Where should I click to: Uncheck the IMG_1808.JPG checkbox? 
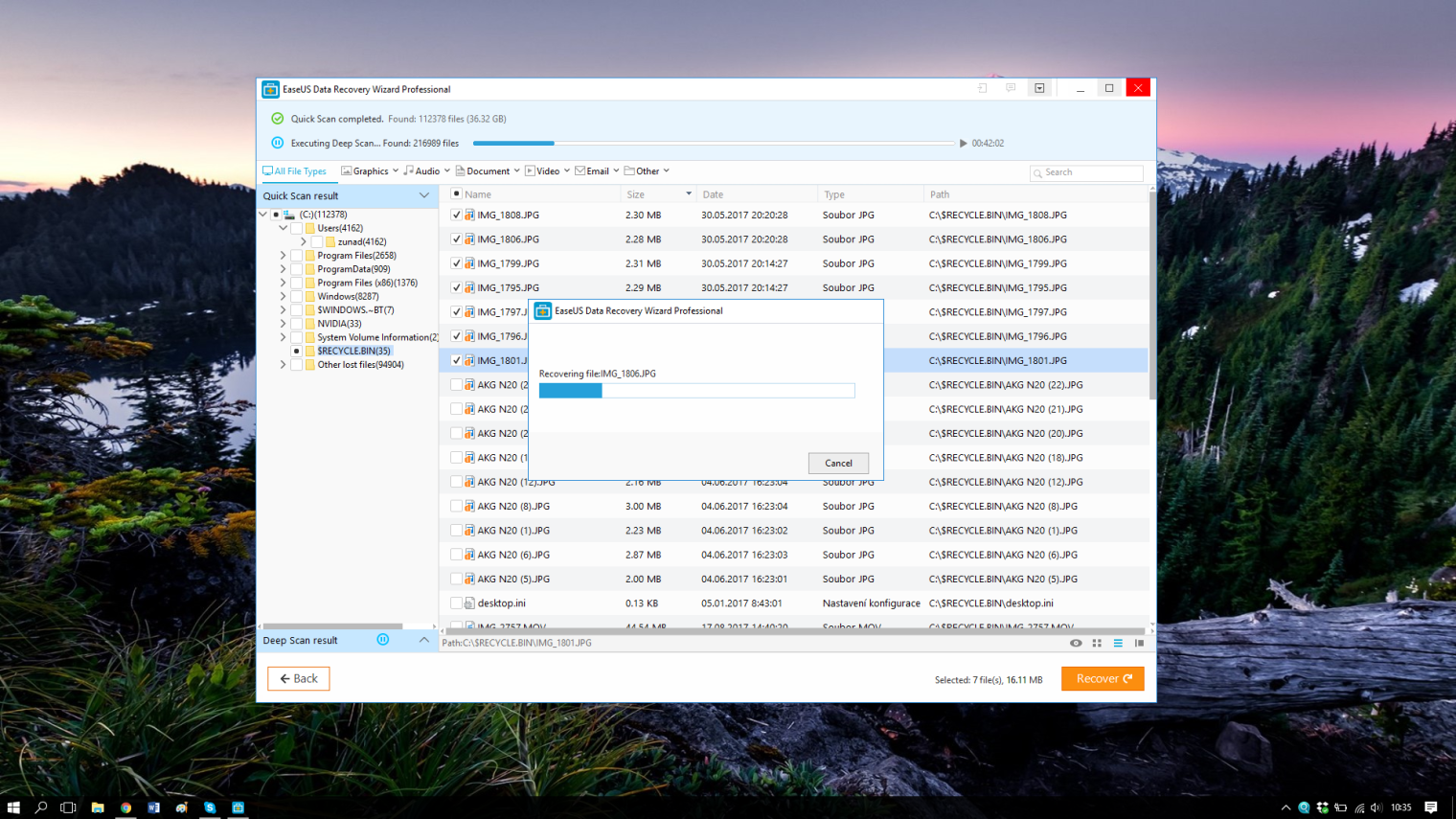click(x=456, y=216)
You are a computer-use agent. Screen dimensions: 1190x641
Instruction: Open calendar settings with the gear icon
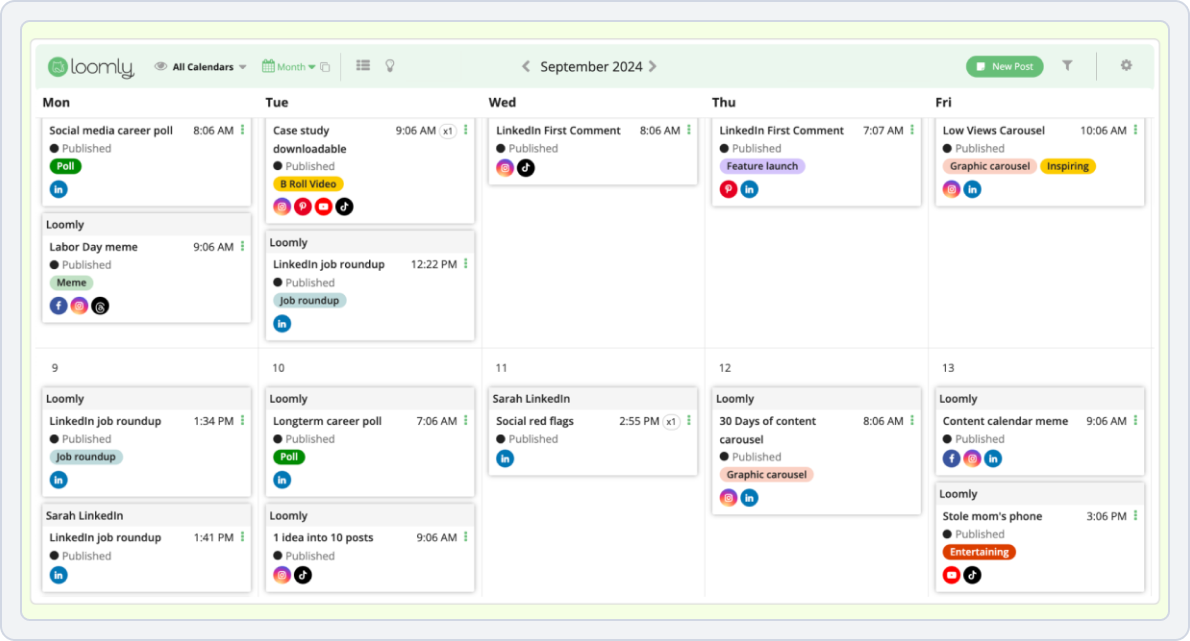click(x=1126, y=65)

● ACTIVITY:
Could each line of the data be written out exactly, with no pictures included?

● RESPONSE AREA:
Where should I click to: Uncheck the IMG_1808.JPG checkbox? 
click(x=456, y=216)
You are a computer-use agent. Screen dimensions: 1190x641
Instruction: Open calendar settings with the gear icon
click(x=1126, y=65)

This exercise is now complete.